The energy transition is upon us as we move to a renewables based, decentralized energy model with ubiquitously connected users. Every country in the world is being impacted, whether it at the level of providing electrification where there is none to modernizing ageing infrastructure, building out distributed generation or bringing prosumers into the mix.
This transition will be lengthy over decades, and it is also costly, with figures well into the trillions commonly quoted.
Smart grid developments – led by the more than US$4.5 billion ARRA funds in the US and the more than €5 billion investments in Europe – have paved the way for the next phase of grid development. The US DOE Quadrennial Energy Review and the recently released Multi-Year Program Plan set out the next steps for the US. [Engerati-Modernizing The Power Grid] In Europe these are defined in the ETP SmartGrids Strategic Research Agenda 2035 and its Work Programme updates (the last dated April 2015).

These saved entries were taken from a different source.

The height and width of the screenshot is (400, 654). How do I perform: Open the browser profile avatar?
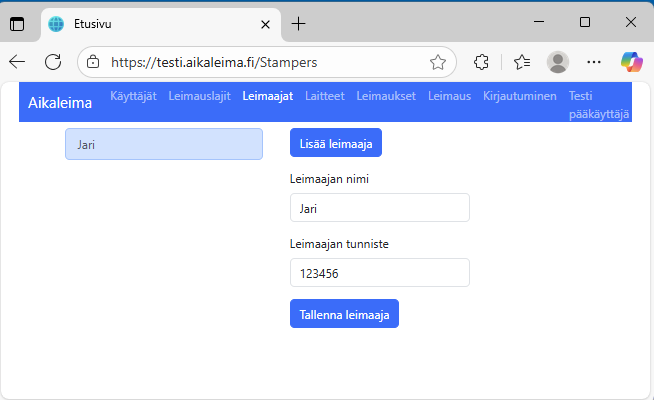[558, 62]
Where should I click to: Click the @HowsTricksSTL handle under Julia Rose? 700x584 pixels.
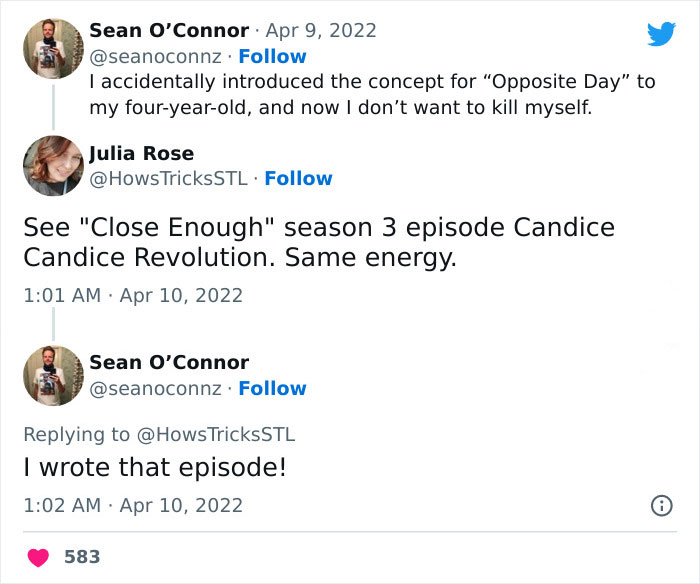point(170,179)
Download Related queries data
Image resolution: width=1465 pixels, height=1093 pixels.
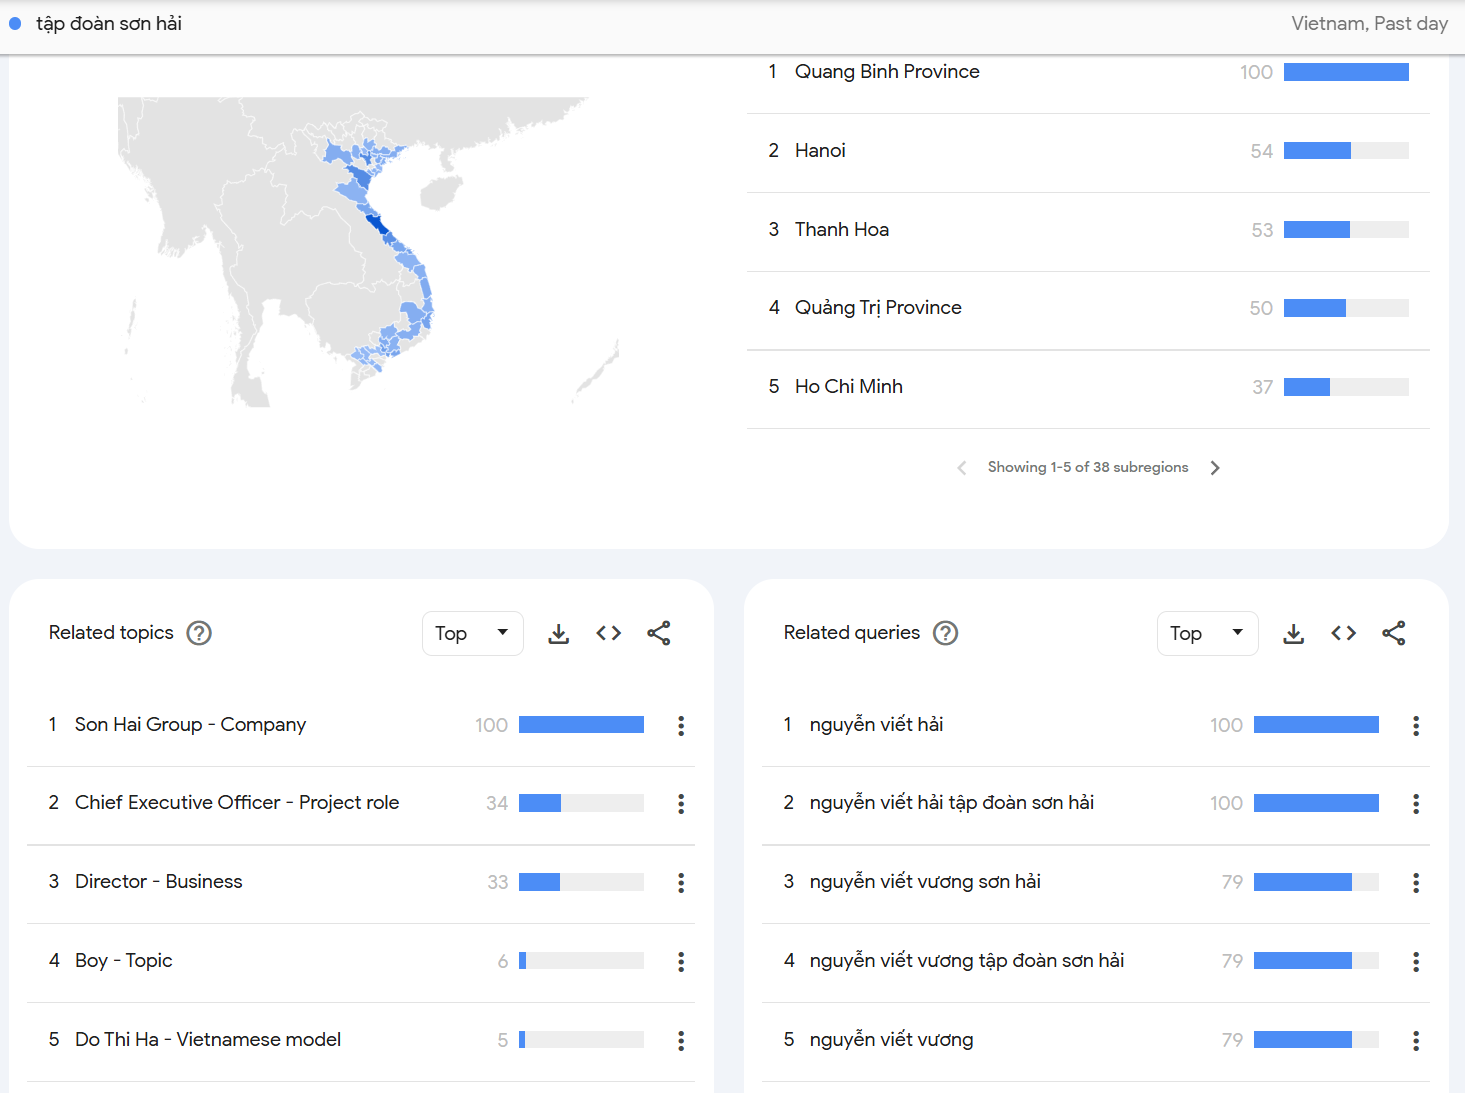click(1293, 633)
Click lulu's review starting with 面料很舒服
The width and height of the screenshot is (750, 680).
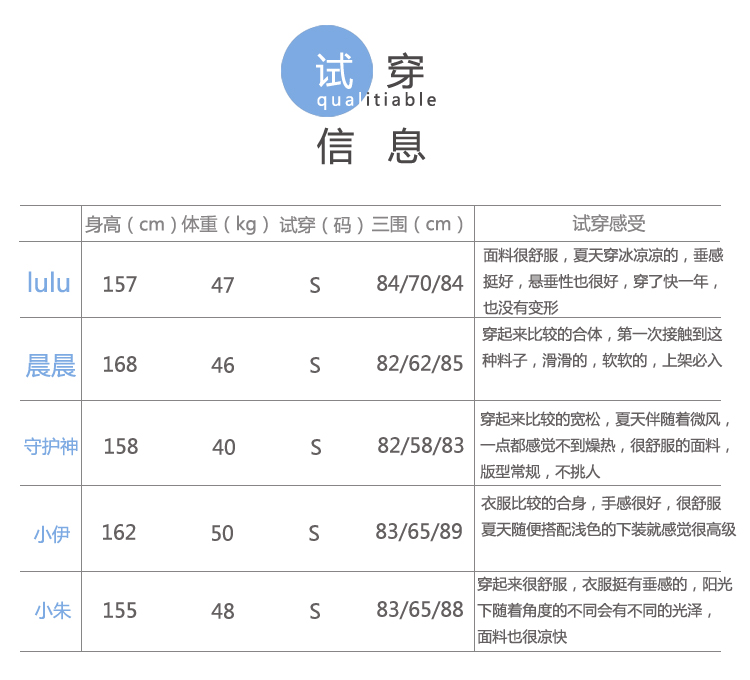click(x=602, y=281)
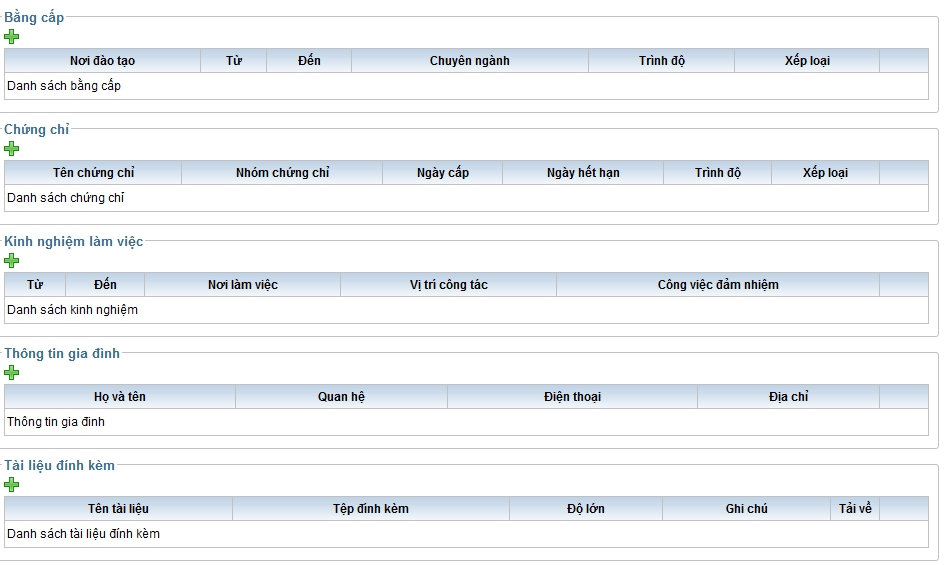946x565 pixels.
Task: Sort by the Ngày hết hạn header
Action: [x=582, y=173]
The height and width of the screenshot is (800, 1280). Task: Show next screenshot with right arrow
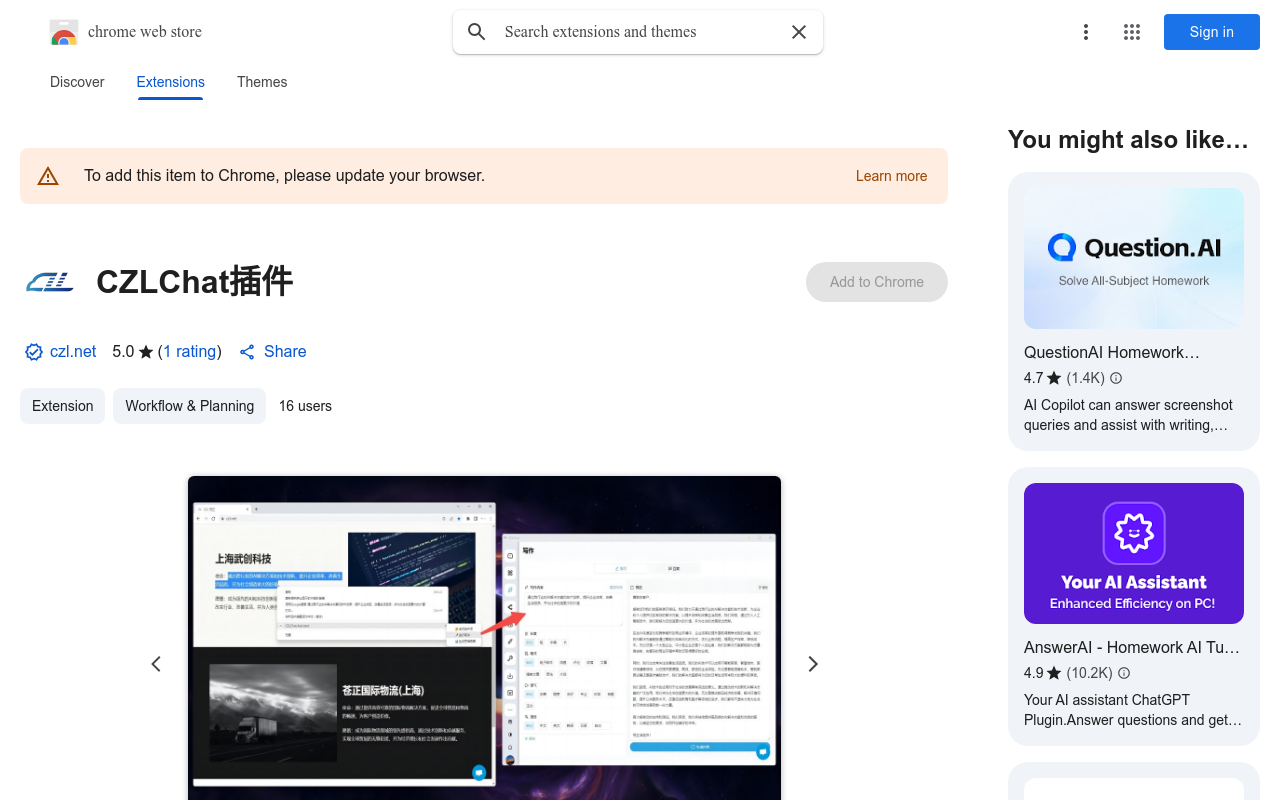click(812, 664)
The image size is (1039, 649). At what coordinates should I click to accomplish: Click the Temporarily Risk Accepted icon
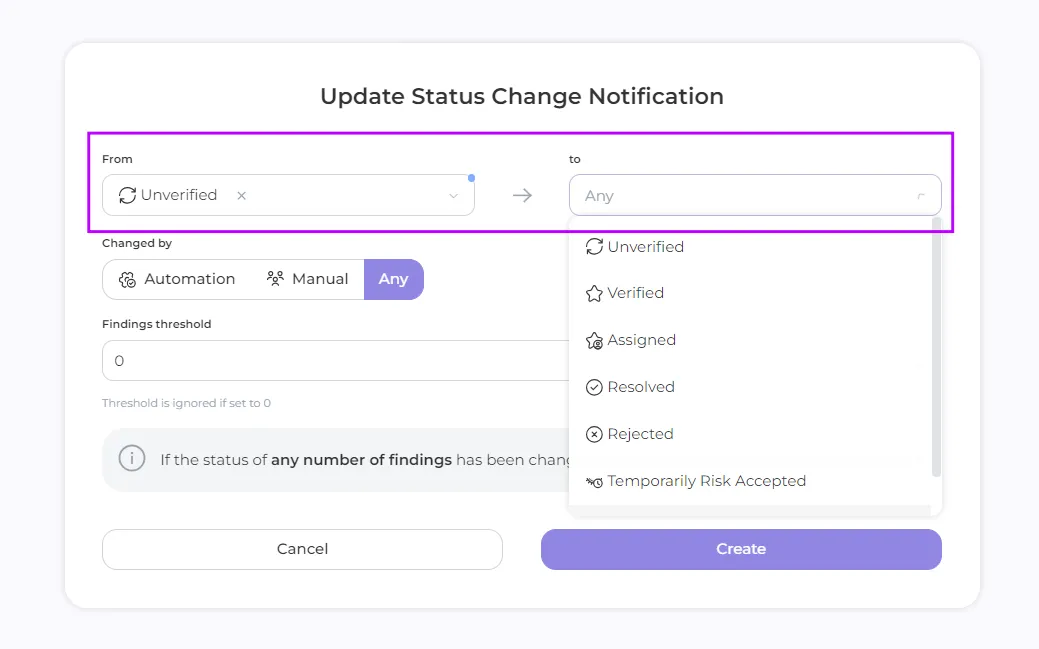tap(594, 482)
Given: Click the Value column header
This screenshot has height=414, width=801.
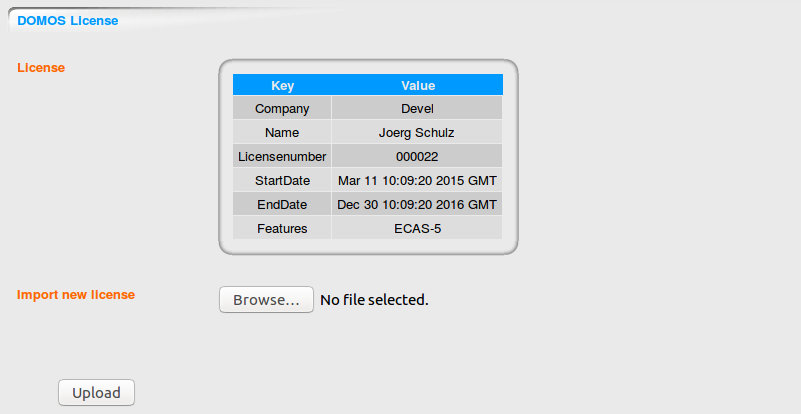Looking at the screenshot, I should pos(418,86).
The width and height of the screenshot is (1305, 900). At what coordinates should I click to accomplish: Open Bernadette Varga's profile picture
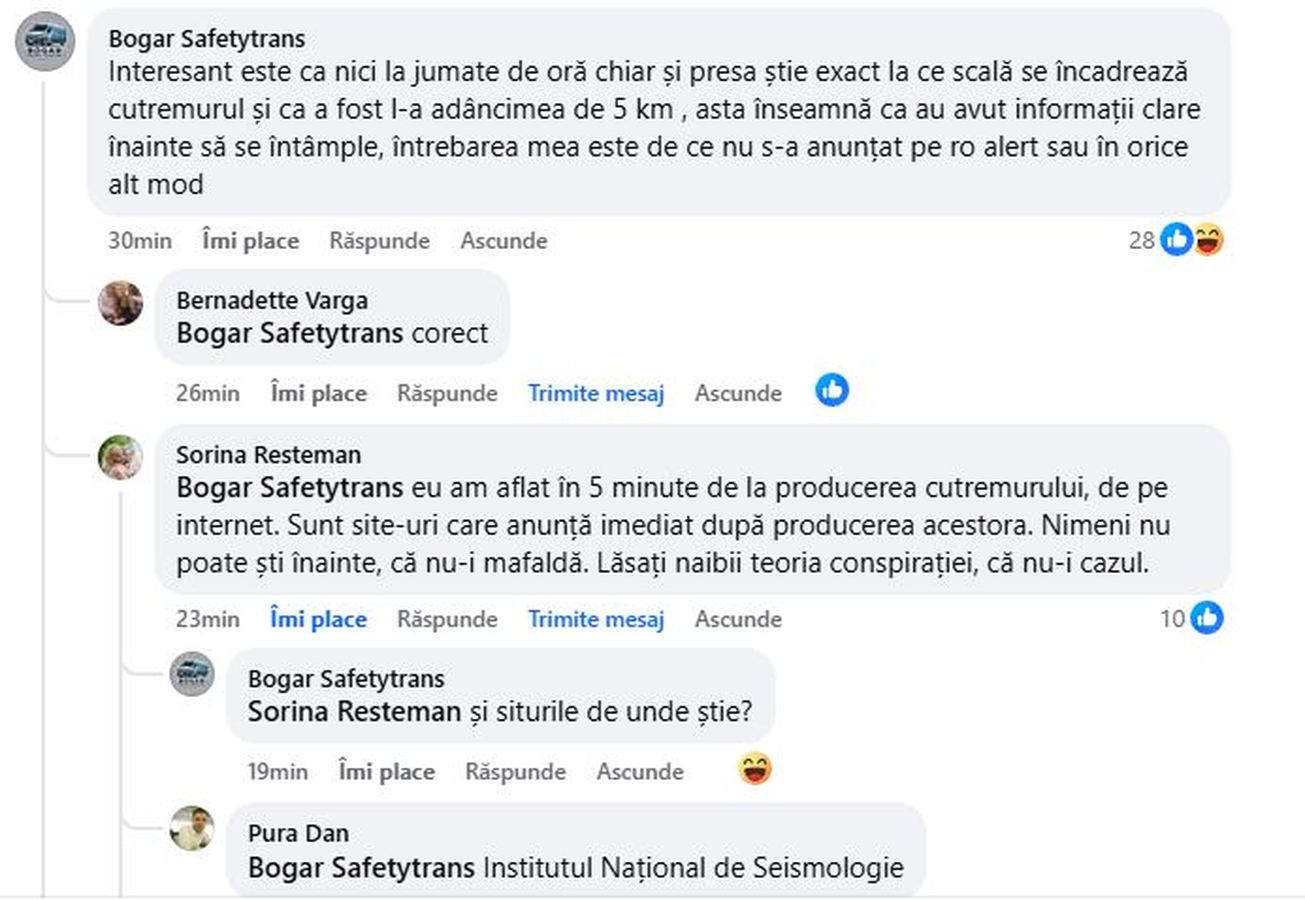(x=120, y=303)
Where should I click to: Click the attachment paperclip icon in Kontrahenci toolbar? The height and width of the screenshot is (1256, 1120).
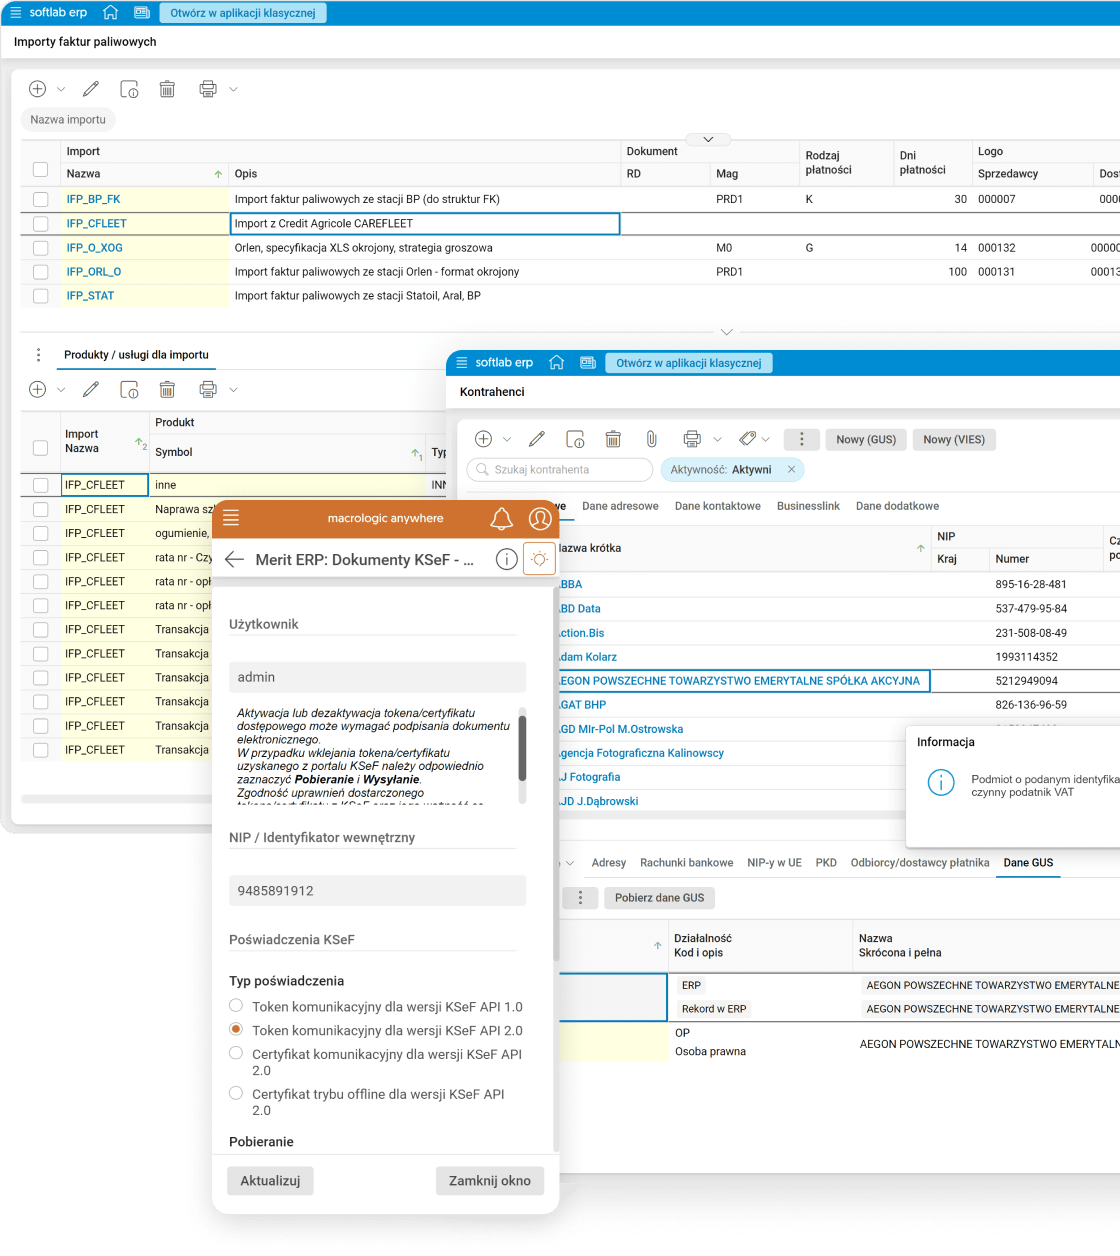651,439
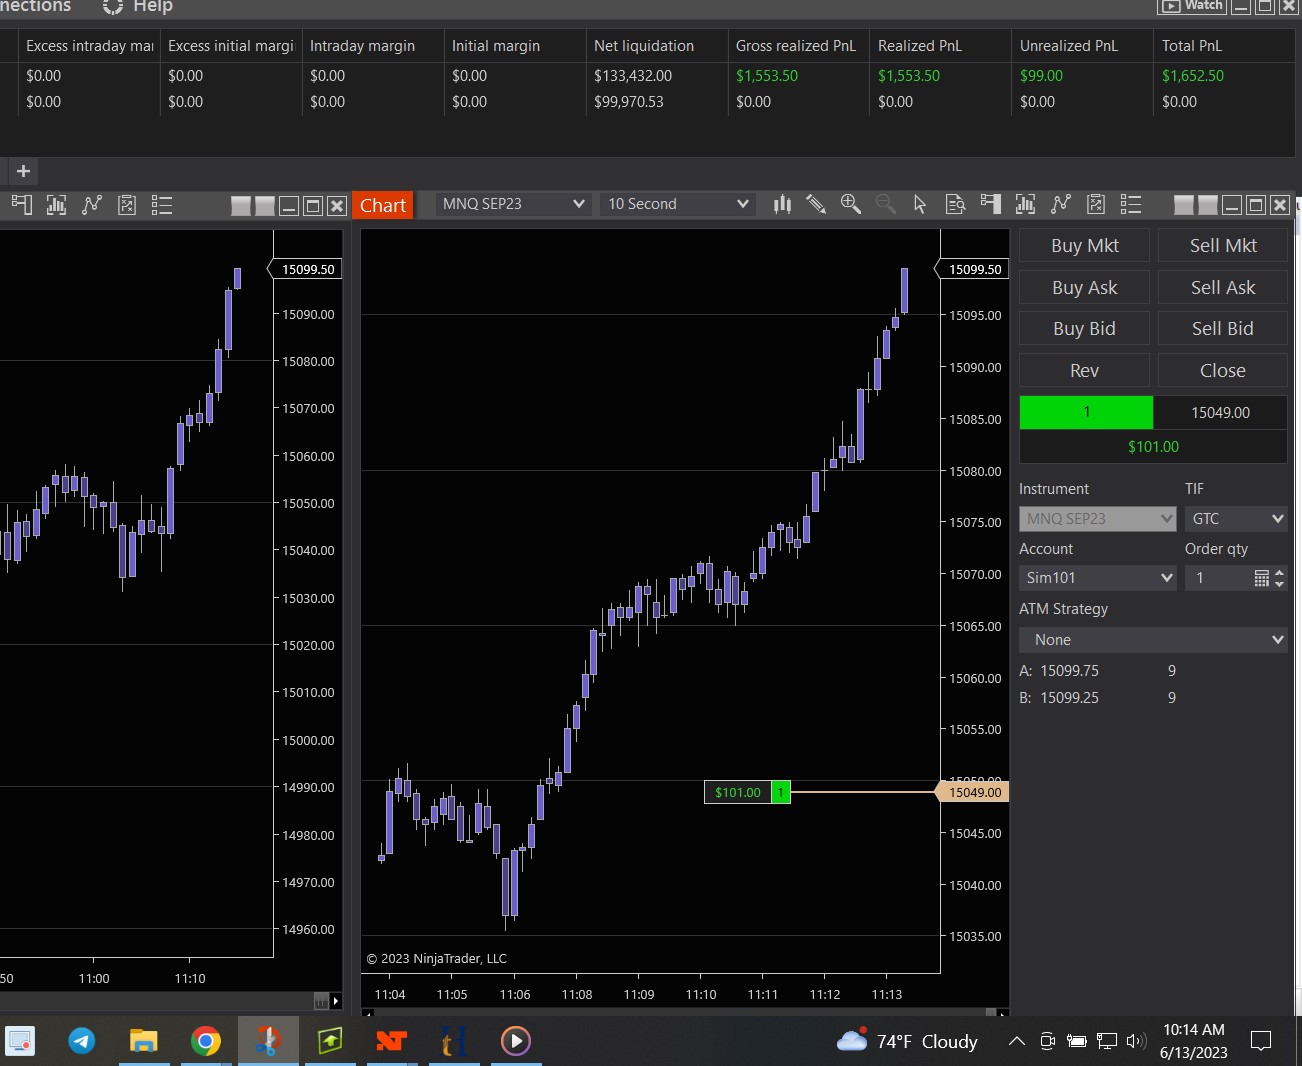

These plans have required significant effort to put together but there doesn’t seem to have been any overlap in terms of cooperation between these two global leaders, let alone with any other countries or regions.
Common grid challenges
With common challenges facing utilities and national energy sectors more generally, is there not potential for greater collaboration between countries and regions on the execution of a global grid development roadmap? With resources, both human and financial, limited, these would be better optimized along with greater sharing and implementation of the emerging knowledge.
Several international grid organizations exist that have a cooperative role. ISGAN, the International Energy Agency (IEA) Implementing Agreement for a Co-operative Programme on Smart Grids (originally the International Smart Grid Action Network) is a governmental level body primarily for knowledge sharing. The Global Smart Grid Federation (GSGF) is a collaborative of national smart grid organizations.
Potentially one of these take on a ‘central’ grid R&D facilitation and support role. In practice, however, such an organization would likely need to be a public-private partnership to ensure both the political and financial credibility. A potential model is the Catapults in the UK, which are aimed to accelerate the commercialization of innovation in key national industries. In the energy sector these include offshore renewables and energy systems. [Engerati-Energy Systems To Get Catapulted and Offshore Renewables – From Innovation To Commercialization]
Big science collaboration
Large-scale research collaborations across multiple countries have worked successfully, although these have tended to occur mainly with major projects that are beyond the scope of any particular one. For example in nuclear physics CERN, today one of the most highly respected research organizations of its kind, predates the modern European Union. A current example is the ITER nuclear fusion facility, which is being developed in the south of France by a consortium of 35 nations. [Engerati-Nuclear Energy Advances]
The cross-border smart grid projects there have been, particularly in Europe, have demonstrated that projects at this level are both viable and productive. An organization such as is proposed wouldn’t negate the need for continuing local R&D at national level, any more than CERN has for nuclear physics. Indeed with the differing regulatory and market conditions, the local activities would be essential.
An international body would build a global network of grid development expertise, much like the Grid Modernization Laboratory Consortium is in the US. This could only benefit the industry in general and ultimately with the common goal of the COP 21 Paris Agreement, our world itself.